The move comes at an awkward time for the program as Northern Illinois is in the midst of a move from the MAC to the Mountain West, where it is set to begin its first season as a member. That transition represents a significant competitive and operational shift for the Huskies, who will be tasked with adapting to longer travel, deeper conference competition and increased recruiting demands.
Hammock has served as Huskies head coach since 2019. While Northern Illinois is coming off a 3‑9 finish in 2025, Hammock led the team to winning records three of the last five years and helped reestablish the Huskies as a consistent bowl participant. Under his leadership, Northern Illinois reached bowl games in 2021, 2023 and 2024, often exceeding pre-season expectations despite operating with a smaller budget than many of its opponents.
Hammock also guided the Huskies to a MAC championship in 2021, one of the high points of the program’s recent history.
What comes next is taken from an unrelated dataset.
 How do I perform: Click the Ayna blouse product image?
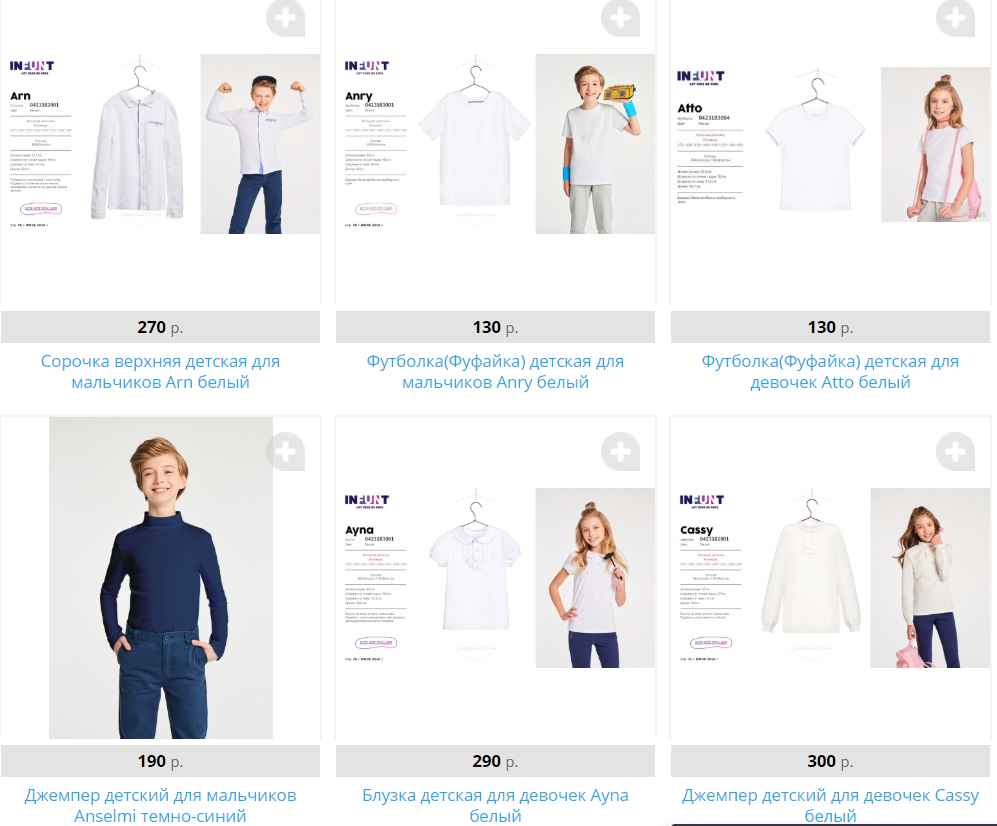495,578
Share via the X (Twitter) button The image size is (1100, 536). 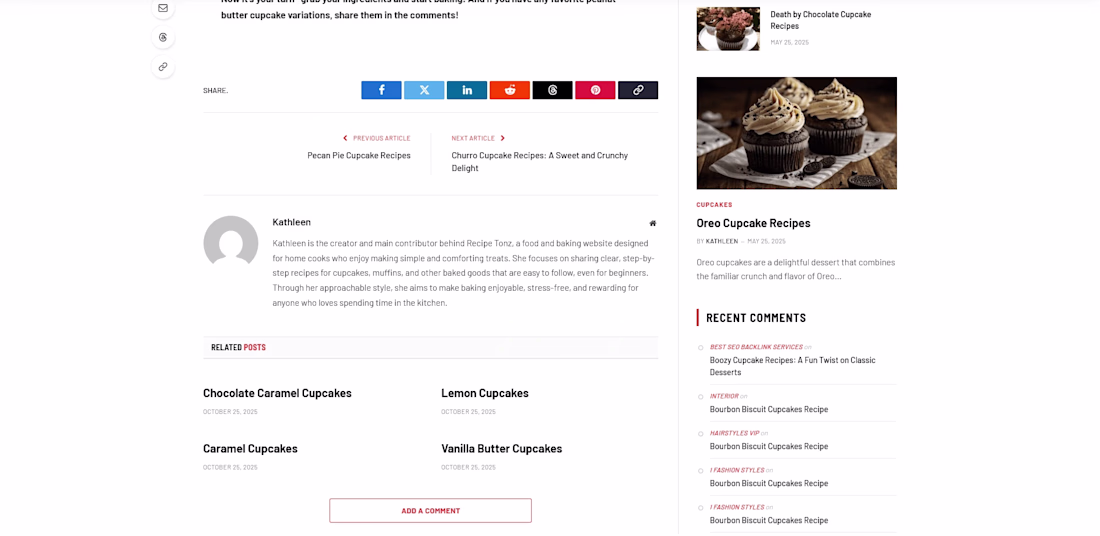[424, 90]
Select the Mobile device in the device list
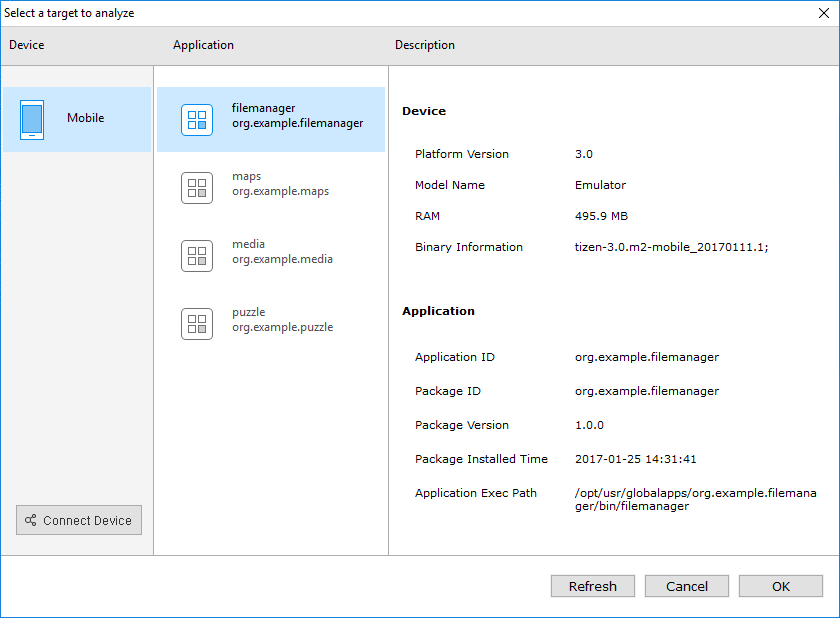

His most notable victory came in September 2024, when Northern Illinois defeated No. 5 Notre Dame — a win often labeled an “upset” that Hammock rejected.
“If you go back and watch the game and put blank jerseys on both teams, you’d say it was a tremendous physical affair of teams going back and forth, and you can’t tell which one has $20 million and which one don’t,” Hammock told CBS Sports’ Chris Hummer.
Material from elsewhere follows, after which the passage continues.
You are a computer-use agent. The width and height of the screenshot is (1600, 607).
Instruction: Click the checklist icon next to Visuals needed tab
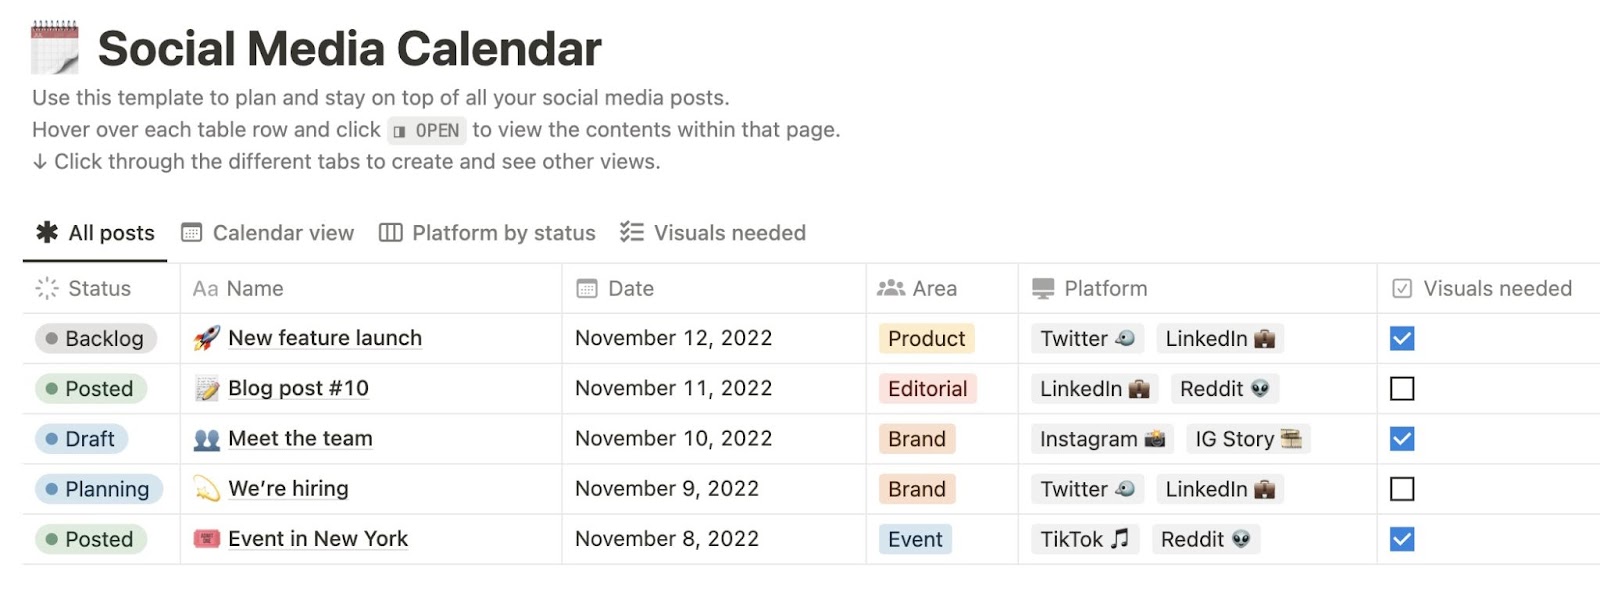(631, 232)
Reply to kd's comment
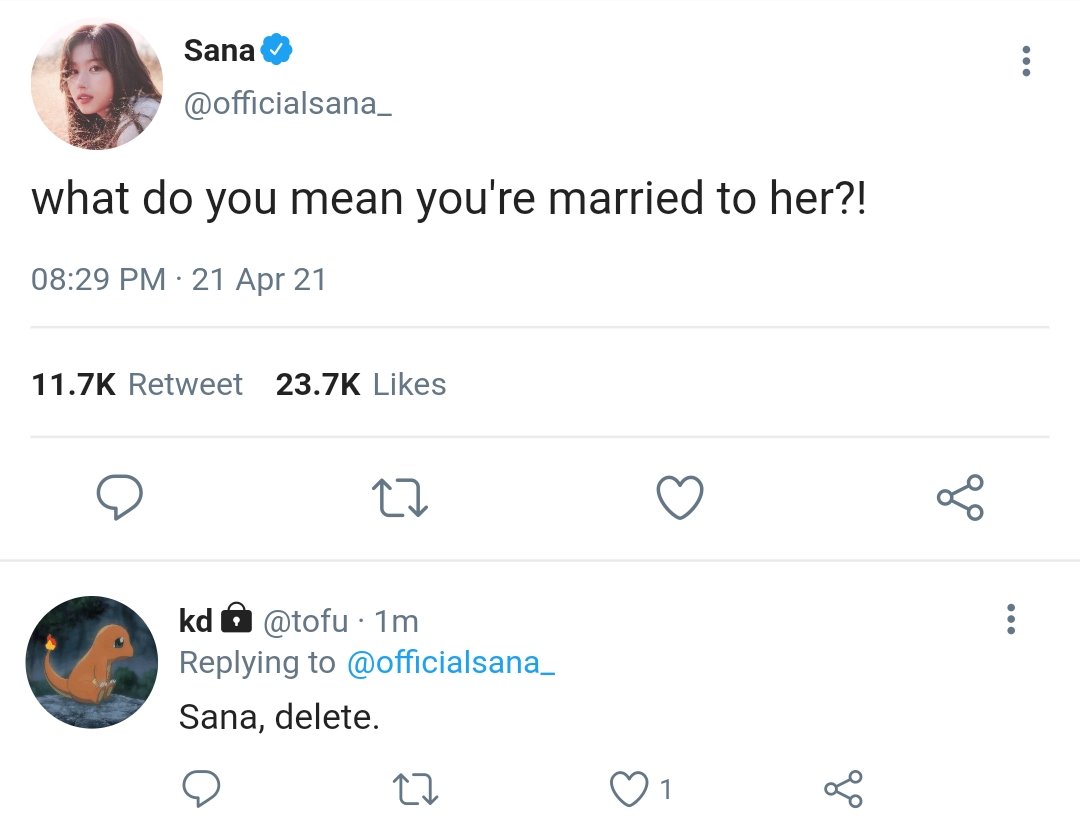 (x=201, y=788)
That win was Notre Dame’s only loss of that season before it eventually reached the College Football Playoff National Championship Game.
Before Northern Illinois, Hammock spent five seasons in the NFL as a running backs coach with the Baltimore Ravens. He began his coaching career as a graduate assistant at Wisconsin in 2003‑04, then returned to his alma mater to coach running backs from 2005‑06. Hammock spent four seasons at Minnesota from 2007‑10 in various roles before returning to Wisconsin as assistant head coach and running backs coach from 2011‑13, building a reputation for developing productive running backs and disciplined offenses.
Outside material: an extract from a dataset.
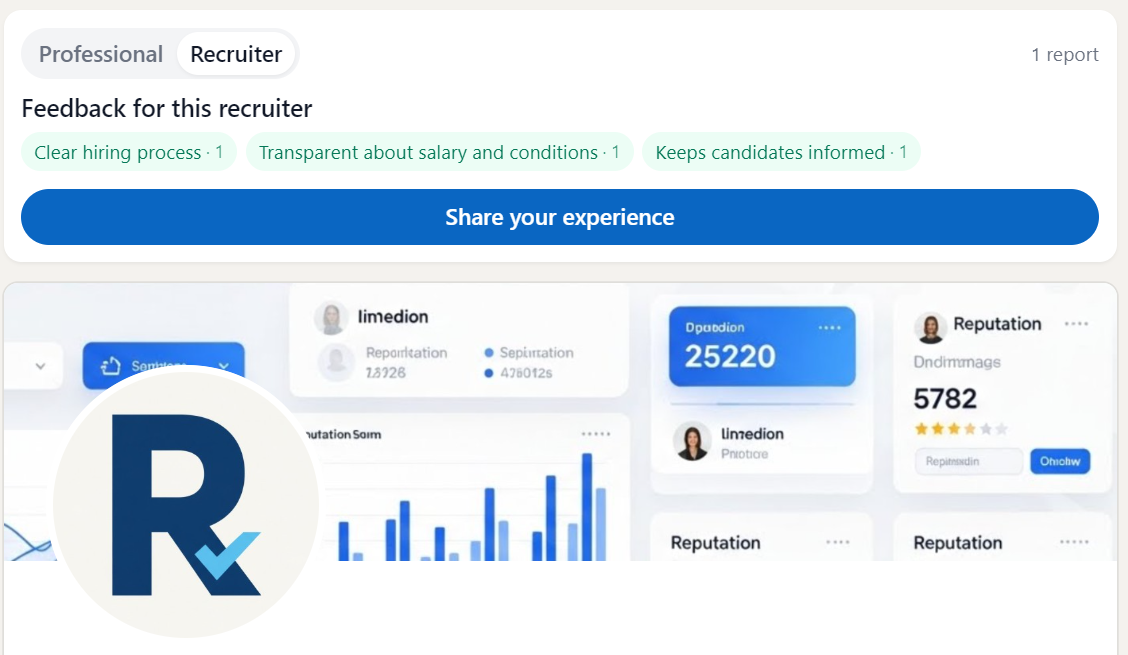Click the avatar next to Reputation 5782 heading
Hammock’s tenure at Northern Illinois was also defined by his outspoken commentary on the state of college football. In August 2025, shortly after the NCAA further loosened restrictions on transfers and the growing influence of NIL and revenue-sharing deals, Hammock criticized the effect on programs outside the Power Five.
“Everyone’s talking about everything else besides the most important thing of going to college,” Hammock said at the time. “Because if you’re going to college to get a couple of dollars, you might as well go get a job. This is too hard to go get a couple of dollars. Learn the lessons that you need to learn to be successful in life for the next 40 or 50 years of your life. I would do it again for free because of the things I learned. That’s why I’m standing here today, because of what I learned in college. Not because of how much someone gave me.”
Hammock’s philosophy centered on building a sustainable program through recruiting high school talent and developing depth internally, rather than chasing transfers from larger programs. That approach allowed younger players to emerge late in the season and helped Northern Illinois sign two four-star recruits in 2025, a rarity for a Group of Six program.
Navigating a move to the Mountain West Conference
Northern Illinois is set to join the Mountain West in 2026, ending a tenure in the MAC that dates back to 1997. They’ll join UTEP, Air Force, Hawai’i, Nevada, New Mexico, San Jose State, UNLV, Wyoming and North Dakota State — which recently made the jump from the FCS — in the new-look conference.
As Northern Illinois prepares for its first season in a new league, the search for Hammock’s successor will be one of the program’s most consequential decisions in recent years. The Huskies must now navigate conference realignment, roster turnover and elevated competition without the coach who has shaped their recent identity and development philosophy.